This post was prepared by Anna Pellizzone, a science writer and an independent researcher at the Bassetti Foundation.

Makers

As many of us face lockdown and restricted movement, it is certainly worth thinking about what we ourselves might be able to do from our homes to help in the battle against the COVID-19 pandemic. There are plenty of initiatives around that are pushing technology into new fields, with 3D printing certainly one of the most prominent technologies.

News of respirator valves produced using 3D printers has spread across the world. Thanks to the meeting of three minds, a journalist (Nunzia Vallini, Giornale di Brescia), a Maker from Milan (Massimo Temporelli, FabLab Milano) and an entrepreneur (Cristian Fracassi from Isinnova), pieces required for the machines used in the Intensive Care Department of Chiari Hospital (Italy) are being produced in the hospital itself.

The “3D Printing Unite for COVID-19” forum is another interesting collaboration. Through the forum, makers from across the world share ideas aimed at responding to the emergency. You can read more about the Chiari story there. This is an open-source initiative headquartered in Ireland which aims to resolve the problem of the shortage of  ventilators, learn more here in Forbes.

And there is plenty more. João Nascimento runs the OpenAir project, with the aim of finding new, fast, open-source and accessible ways to produce much-needed medical equipment. Lots of interesting stuff here too.

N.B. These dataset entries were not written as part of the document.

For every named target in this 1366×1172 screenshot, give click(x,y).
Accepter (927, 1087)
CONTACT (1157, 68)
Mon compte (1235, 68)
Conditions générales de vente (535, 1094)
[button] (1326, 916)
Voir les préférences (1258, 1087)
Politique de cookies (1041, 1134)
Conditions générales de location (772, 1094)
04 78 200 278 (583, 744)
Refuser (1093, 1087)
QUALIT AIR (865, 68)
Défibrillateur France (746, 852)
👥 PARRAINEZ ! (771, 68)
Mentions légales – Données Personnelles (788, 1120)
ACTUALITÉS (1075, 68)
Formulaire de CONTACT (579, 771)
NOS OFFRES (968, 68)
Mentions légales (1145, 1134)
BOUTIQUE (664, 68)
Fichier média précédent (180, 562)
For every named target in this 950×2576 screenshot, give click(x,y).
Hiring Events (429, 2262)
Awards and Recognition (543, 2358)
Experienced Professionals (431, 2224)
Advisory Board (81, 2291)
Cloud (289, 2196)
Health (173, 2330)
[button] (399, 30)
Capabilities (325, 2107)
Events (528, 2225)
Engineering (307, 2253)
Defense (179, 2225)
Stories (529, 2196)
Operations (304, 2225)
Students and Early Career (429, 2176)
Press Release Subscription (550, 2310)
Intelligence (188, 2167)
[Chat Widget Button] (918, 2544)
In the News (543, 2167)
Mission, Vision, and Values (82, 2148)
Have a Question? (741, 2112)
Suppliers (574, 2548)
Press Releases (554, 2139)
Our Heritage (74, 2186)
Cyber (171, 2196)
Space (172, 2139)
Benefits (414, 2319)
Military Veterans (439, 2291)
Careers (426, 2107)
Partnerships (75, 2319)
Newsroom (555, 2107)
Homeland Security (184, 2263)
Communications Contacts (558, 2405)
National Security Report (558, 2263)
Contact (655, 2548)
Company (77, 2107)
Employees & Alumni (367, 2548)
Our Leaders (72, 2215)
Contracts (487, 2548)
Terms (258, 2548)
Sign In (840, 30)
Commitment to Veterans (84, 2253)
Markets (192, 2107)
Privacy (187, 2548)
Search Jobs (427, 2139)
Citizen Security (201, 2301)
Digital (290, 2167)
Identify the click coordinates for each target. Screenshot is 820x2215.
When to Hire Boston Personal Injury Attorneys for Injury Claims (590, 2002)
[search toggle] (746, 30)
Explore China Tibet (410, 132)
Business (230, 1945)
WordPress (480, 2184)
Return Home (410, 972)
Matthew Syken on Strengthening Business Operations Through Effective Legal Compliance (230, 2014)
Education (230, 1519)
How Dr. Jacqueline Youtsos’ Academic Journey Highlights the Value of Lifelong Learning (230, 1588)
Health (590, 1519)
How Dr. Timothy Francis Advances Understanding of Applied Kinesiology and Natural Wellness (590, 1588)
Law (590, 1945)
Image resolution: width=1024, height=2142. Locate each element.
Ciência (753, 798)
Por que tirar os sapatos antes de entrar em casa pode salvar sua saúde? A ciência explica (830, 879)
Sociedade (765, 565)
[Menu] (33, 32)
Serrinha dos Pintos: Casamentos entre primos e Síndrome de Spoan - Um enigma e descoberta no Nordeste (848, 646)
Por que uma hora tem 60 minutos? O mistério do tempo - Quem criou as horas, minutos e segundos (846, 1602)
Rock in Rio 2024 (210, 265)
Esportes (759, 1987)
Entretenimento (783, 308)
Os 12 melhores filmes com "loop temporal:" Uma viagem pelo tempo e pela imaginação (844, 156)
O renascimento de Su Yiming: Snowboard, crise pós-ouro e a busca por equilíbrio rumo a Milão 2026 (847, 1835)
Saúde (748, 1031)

If you are the competitive type (and well set up), the UBORA project, has launched the UBORA design competition 2020, with the title “Open source medical technologies for integral management of COVID-19 pandemia and infectious disease outbreaks”.

Play Your Part

You too can play a role though without technical expertise and home technology by participating in Coronaselfcheck, a platform that works to map data on the spread of COVID-19 through a personal self-check. Check out the privacy and descriptions of aims before you make a decision, but everything is anonymous and helps through mapping contagion.

And of course fold.it, a platform many of you will know, where users who play have been able to help researchers to discover new antiviral drugs that might be able to stop the coronavirus. The most promising solutions will be tested at the Institute for Protein Design of the University of Washington. We are all citizen scientists at heart.

Remaining in the area of protein folding, another contribution that we can all make is to offer our own PC’s computational capacity by downloading and running folding@home – similar to BOINC projects.

There is also a lot of open-source software available that allows the sharing of useful research data. Nextstrain is an open-source application that works to track the evolution of viruses and bacteria, while GISAID is a free open-access platform that promotes the sharing of the genetic sequences of virus genomes such as influenza, bird flu and COVID-19.

And finally check out this article from Wired and you will be in self-isolation heaven.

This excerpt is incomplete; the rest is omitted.